For Love of Lauren

"Our sweet, much anticipated daughter was due to arrive on March 17th, 2013. Lucky St. Patrick's day! All preparations had been made, the pregnancy had been uneventful, everything looked fine and we were ready to welcome our new baby sister to the family. Even Grandma was staying with us to babysit when we went to the hospital. We spent a gorgeous day in Canyonlands National Park on the 12th of March. That night some contractions began and I was so excited. I thought the big day was here and by morning we would have our little one. 
 
I wrote Grandma a note with all the instructions and let Dad sleep while I walked around the living room waiting for things to progress. After a sleepless night, contractions stopped. While resting in the morning I realized I had not felt much kicking. But she never did kick much and we had been scared before with other pregnancies only to find our baby was napping. I had an appointment the next day, but wanted to check instead of worry another 24 hours. I wanted to see if things were progressing and wanted to meet our baby. 

We went in to the clinic that afternoon. The doctor could not find a heartbeat with the Doppler, but still, it was not our doctor. We went to the small office ultrasound machine. Everything got quiet. They sent us to the hospital and the large ultrasound, but we already knew. There was no heartbeat. Things moved quickly to get set to induce labor. My husband had to go home to tell the children what had happened, when they all thought we were going to get their baby sister. 

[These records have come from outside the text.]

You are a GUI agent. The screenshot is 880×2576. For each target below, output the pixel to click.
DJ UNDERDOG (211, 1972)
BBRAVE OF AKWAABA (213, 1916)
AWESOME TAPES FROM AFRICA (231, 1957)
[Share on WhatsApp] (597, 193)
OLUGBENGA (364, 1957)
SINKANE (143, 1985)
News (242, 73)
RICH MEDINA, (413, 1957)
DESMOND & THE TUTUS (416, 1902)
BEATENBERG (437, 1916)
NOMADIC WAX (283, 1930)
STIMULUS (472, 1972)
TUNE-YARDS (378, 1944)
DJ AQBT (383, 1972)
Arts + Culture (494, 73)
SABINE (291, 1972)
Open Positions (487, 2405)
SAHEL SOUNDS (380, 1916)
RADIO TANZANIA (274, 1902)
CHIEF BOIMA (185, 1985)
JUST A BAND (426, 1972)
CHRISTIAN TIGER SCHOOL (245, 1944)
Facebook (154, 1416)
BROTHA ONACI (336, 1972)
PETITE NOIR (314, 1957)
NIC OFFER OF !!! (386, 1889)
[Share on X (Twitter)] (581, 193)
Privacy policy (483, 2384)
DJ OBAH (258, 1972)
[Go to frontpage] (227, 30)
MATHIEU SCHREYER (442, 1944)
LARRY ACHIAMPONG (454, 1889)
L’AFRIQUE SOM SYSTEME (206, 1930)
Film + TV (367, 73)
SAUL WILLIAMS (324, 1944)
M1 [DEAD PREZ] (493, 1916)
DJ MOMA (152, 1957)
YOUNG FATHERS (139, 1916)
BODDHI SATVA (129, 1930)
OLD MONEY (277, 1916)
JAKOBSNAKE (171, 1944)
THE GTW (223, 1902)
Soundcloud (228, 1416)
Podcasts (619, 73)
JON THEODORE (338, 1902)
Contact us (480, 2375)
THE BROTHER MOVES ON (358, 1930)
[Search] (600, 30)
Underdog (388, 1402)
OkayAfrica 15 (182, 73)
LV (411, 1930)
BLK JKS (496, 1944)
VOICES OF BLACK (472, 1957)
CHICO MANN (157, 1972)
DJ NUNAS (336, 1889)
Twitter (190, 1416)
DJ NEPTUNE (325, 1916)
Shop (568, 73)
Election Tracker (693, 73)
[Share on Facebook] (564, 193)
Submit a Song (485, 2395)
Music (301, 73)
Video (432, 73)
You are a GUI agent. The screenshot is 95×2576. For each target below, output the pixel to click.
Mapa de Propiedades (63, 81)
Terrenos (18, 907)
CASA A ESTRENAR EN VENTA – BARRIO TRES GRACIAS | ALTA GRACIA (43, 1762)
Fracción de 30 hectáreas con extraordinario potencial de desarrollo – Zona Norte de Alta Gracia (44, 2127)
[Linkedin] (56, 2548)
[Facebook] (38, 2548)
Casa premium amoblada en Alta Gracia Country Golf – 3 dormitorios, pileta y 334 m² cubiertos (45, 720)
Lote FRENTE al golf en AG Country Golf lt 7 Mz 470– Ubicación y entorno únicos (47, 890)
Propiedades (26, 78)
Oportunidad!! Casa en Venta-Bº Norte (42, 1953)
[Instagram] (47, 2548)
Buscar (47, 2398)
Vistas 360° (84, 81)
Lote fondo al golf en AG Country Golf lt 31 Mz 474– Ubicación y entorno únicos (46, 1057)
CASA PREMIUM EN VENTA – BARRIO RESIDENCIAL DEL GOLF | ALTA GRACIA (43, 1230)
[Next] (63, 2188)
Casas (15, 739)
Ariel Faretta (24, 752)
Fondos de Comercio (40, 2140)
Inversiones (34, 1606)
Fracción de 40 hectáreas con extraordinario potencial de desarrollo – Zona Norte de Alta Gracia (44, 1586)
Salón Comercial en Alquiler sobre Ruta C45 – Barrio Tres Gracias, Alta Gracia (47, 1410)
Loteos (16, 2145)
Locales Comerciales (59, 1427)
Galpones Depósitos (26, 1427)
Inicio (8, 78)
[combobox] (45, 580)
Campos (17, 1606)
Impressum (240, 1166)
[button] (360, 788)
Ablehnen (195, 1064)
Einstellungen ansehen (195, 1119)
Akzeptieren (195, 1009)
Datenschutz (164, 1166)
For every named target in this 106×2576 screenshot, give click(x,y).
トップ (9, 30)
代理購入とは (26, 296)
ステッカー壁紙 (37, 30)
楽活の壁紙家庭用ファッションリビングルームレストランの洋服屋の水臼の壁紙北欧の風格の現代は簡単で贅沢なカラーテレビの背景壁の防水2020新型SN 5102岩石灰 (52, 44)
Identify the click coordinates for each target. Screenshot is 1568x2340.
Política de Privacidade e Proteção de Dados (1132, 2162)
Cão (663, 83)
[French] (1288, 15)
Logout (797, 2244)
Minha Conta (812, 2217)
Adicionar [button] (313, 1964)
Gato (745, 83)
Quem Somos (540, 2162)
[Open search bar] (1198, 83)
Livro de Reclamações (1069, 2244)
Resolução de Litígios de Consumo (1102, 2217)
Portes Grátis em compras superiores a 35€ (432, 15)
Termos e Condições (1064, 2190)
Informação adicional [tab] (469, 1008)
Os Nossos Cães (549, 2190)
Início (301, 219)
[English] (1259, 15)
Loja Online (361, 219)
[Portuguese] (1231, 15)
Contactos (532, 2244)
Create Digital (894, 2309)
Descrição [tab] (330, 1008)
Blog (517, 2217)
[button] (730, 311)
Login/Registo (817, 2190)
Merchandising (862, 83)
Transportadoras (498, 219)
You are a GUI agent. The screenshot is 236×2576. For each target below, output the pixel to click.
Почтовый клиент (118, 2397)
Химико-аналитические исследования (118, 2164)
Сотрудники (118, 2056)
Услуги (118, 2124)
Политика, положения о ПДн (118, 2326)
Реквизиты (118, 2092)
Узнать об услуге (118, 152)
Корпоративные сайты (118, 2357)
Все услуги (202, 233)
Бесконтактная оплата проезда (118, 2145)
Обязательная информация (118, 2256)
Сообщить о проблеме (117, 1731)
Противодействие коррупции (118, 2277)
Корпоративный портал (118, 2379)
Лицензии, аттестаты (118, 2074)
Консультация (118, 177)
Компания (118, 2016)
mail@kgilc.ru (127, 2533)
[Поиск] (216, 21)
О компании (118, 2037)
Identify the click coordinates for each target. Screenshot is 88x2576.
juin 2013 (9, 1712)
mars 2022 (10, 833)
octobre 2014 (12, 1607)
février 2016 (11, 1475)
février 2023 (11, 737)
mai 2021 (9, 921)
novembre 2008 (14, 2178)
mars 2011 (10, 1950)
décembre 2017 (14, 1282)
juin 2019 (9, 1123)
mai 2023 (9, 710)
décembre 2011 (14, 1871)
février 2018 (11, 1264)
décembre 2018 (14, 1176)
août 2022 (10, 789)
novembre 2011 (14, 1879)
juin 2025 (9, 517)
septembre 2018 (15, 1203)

From those first moments, we felt very much in shock, but very blessed. A wonderful lady and friend who had lost a nephew had begun helping with stillbirths and sewing angel clothing. She came to see us with her beautiful little outfits. We did not need them, but they were special none the less. Early in the morning of the 14th we delivered gorgeous little Lauren. 7 lbs 3 oz of perfection. We still do not truly know what happened, although we did find that the placenta had abrupted partially and bled internally, giving us no warning signs. Some more ladies came to make hand and footprints which we cherish. They took pictures for us. They gave us matching bracelets and helped us to dress our little girl in her cozy sleeper. Another family who had lost a baby too soon had begun handcrafting beautiful tiny caskets.
Here in our little town,so far from anywhere and during Spring Break, so many people were there to give their service to us. We were so grateful for all of them. They made our worst day a little easier and helped us get through it. We were treated with so much kindness. Some of my cousins in Canada found Teeny Tears online and made a donation as a gift to us. That is first how I heard of the organization. When I saw what they were doing and thought about those who had served us, I knew that this project was something I could do to give back. I wish there was no need, but I know how important it is. I usually described myself as a "straight line" seamstress. I already had a pile of flannel to make baby quilts. I ordered my wood patterns and started small. 
Life is crazy, my kitchen table is rarely clean enough to sew, and I never feel like I am quite mastering those little curves. But I love the project, my children love helping by trimming threads, flipping, handing me pins or cutting ribbons.They have learned the hard way that babies die, but they love helping others and I love teaching them compassion. 
I got brave enough to ask for help and was overwhelmed with the willingness of others to pitch in. I hope to make this a life long project and to continue to be able to speak out about these precious little ones, to help people understand what it is to lose a child in this way and that we can all help and be more empathetic in our lives. If we had not lost Lauren, my eyes would not have been opened this wide and neither would my heart. We miss her every day and there is a hole in our family, but her spirit and her lessons are here with us. I do this for her, to see her name blessing others makes me smile. A small few have mentioned to me that this project may be sad, depressing and hard to think of.  I feel exactly the opposite. I only think of how cute the babies will be in their fancy diapers and how the families will feel, knowing their baby is cared about and that they are loved. I have also found that this is a project that touches many hearts, and I love watching it grow. Thank you to the entire Teeny Tears team for all you do to make this service possible for the rest of us."  ~Amy, angel mother to Lauren

These 20 sets of diapers (40 diapers) were sewn in memory of Lauren for the families served by St. Alexius Medical Center in Bismark, North Dakota. Sewn by Amy and some wonderful friends and neighbors in Monticello, Utah. A small town with big hearts. Sewn in memory of Lauren Grace Watson and many other little ones gone too soon.